Do zdarzenia doszło w czwartek po południu w miejscowości Gozdowo. Funkcjonariusze drogówki zauważali pojazd, który na widok radiowozu nagle zmienił kierunek jazdy. Zachowanie kierowcy wzbudziło u policjantów podejrzenie, że może mieć coś na sumieniu.
Prowadził po alkoholu
Policjanci natychmiast zatrzymali kierującego samochodem marki Audi do kontroli drogowej. Badanie alkomatem wykazało, że mężczyzna miał prawie promil alkoholu w organizmie. Jak się okazało, to nie był jego pierwszy konflikt z prawem.

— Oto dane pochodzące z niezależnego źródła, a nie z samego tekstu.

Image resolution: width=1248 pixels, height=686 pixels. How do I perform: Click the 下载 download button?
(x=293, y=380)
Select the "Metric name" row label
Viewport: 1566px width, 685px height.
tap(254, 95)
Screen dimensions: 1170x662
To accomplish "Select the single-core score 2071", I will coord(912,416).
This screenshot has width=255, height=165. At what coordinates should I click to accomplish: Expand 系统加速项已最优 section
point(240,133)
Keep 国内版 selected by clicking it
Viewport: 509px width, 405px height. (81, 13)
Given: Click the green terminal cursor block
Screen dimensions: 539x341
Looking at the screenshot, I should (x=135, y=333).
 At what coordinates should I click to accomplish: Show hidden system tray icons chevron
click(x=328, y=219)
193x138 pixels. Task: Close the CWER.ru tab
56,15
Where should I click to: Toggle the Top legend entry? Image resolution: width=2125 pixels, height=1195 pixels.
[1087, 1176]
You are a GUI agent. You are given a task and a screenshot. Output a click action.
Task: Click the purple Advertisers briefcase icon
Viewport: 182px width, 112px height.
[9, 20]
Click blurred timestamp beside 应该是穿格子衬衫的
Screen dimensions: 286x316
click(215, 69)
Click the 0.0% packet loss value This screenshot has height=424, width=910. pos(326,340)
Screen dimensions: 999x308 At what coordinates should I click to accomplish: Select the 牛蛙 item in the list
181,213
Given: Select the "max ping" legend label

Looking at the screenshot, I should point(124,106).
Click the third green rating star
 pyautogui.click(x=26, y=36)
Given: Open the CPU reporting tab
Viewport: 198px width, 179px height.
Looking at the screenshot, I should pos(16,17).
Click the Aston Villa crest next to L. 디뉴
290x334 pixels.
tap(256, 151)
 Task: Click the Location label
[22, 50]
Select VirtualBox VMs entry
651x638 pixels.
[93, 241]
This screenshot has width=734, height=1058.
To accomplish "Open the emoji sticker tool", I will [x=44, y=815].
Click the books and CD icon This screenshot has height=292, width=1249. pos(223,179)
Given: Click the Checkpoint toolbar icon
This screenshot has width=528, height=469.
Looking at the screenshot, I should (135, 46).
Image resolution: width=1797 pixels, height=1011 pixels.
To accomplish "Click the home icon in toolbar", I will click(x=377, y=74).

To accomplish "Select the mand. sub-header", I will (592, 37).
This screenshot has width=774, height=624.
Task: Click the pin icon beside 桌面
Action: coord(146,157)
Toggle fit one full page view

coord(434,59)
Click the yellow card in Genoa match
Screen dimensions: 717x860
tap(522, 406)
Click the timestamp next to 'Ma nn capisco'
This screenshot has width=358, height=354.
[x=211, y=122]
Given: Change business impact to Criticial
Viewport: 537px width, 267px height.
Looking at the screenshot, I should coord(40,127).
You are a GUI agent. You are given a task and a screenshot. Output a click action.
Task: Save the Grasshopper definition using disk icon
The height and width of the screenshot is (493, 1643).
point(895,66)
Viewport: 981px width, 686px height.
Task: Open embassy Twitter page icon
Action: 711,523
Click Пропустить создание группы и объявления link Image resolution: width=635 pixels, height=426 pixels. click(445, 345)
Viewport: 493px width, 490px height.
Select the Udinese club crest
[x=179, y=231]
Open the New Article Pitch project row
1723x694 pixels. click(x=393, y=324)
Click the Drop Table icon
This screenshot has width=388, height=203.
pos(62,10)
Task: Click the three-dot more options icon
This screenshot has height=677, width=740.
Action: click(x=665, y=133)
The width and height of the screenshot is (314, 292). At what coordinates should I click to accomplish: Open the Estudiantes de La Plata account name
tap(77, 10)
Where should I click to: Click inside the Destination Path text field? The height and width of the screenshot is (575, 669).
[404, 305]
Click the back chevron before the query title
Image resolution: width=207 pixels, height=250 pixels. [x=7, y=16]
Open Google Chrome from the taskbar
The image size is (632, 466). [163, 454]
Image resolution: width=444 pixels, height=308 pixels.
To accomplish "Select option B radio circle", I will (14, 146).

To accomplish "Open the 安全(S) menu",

- W trakcie sprawdzania danych kierowcy w policyjnych systemach funkcjonariusze ustalili, że mężczyzna posiadał zakaz prowadzenia pojazdów mechanicznych wydany w związku z wcześniejszym przestępstwem drogowym. 70-latek został zatrzymany i osadzony w policyjnym areszcie. Policjanci w postępowaniu przyspieszonym skierowali sprawę do sądu. Dzięki temu już dziś zapadł wyrok skazujący mężczyznę - poinformowała rzeczniczka policji w Sierpcu starszy aspirant Katarzyna Krukowska.
Błyskawiczna kara
Sąd, biorąc pod uwagę nietrzeźwość kierowcy, jego lekceważący stosunek do orzeczeń sądowych oraz zagrożenie karą, orzekł wobec 70-letniego mieszkańca powiatu sierpeckiego karę sześciu miesięcy więzienia, warunkowo zawieszoną na trzy lata oraz dożywotni zakaz prowadzenia pojazdów.
Dodatkowo oskarżony ma wpłacić 10 tysięcy złotych na fundusz pokrzywdzonych w wypadkach drogowych. Wyrok nie jest prawomocny.